It’s hard to ignore the health care news headlines and the growing tension between health insurers and biopharmaceutical manufacturers. Payers are concerned about committing significant outlays for new prescription medicines without guarantees that these medicines will keep people healthier and reduce health costs in the long-term. Biopharmaceutical manufacturers are similarly wary of stringent coverage decisions and restrictive formularies that limit patient access to the medicines they need.
One possible approach to address this inherent conflict of objectives that is often utilized in the European Union—less so in the United States—involves the use of risk-sharing agreements (RSAs) between payers and manufacturers, linking coverage and reimbursement levels to a drug’s utilization and documented effectiveness.
A newly released peer-reviewed study, involving the work of our researchers at the National Pharmaceutical Council along with Tufts University, the University of Washington and the Office of Health Economics in the United Kingdom, examined both the possibilities and the barriers associated with RSAs. The study was published in September 2015 issue of The American Journal of Managed Care.
As the study points out, RSAs can benefit both insurers and biopharmaceutical manufacturers. Payers can reduce uncertainties regarding a medication’s clinical value, performance and financial impact, while manufacturers can utilize RSAs to differentiate and demonstrate the effectiveness of their drug versus those of their competitors.
The execution of such agreements, however, is problematic, explaining why they are seldom utilized in the U.S. Our study found that a major barrier concerns the elaborate data infrastructure necessary to monitor individual patients’ pharmaceutical usage and health outcomes.
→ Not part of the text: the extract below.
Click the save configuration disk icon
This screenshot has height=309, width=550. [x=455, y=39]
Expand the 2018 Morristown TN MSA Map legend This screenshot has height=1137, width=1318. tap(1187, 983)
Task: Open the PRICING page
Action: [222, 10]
And understandably, manufacturers are reluctant to expose themselves to financial setbacks when they can’t control how and if patients are taking their medications.
What stakeholders told us in our research, though, is that innovative changes in the health care environment may make the use of RSAs more practical and appealing.
As data collection and analysis systems become more sophisticated, and as health care payment and delivery systems continue to transition from pay-for-volume to pay-for-value, the obstacles to innovative interactions between the payer and pharmaceutical sectors may begin to diminish.
And as NPC Chief Science Officer Robert Dubois, MD, PhD, points out in this video, the expanded use of accountable care organizations in health care delivery means that more health providers will be taking on more risk and sharing it with pharmaceutical manufacturers which, he said, “might be very, very advantageous to all.”
At this point, there are no noticeable trends in the U.S. toward the adoption of creative risk-sharing relationships. As all players in the health care industry, continue to wrestle with critical issues of access and cost, however, this is certainly an area worth monitoring.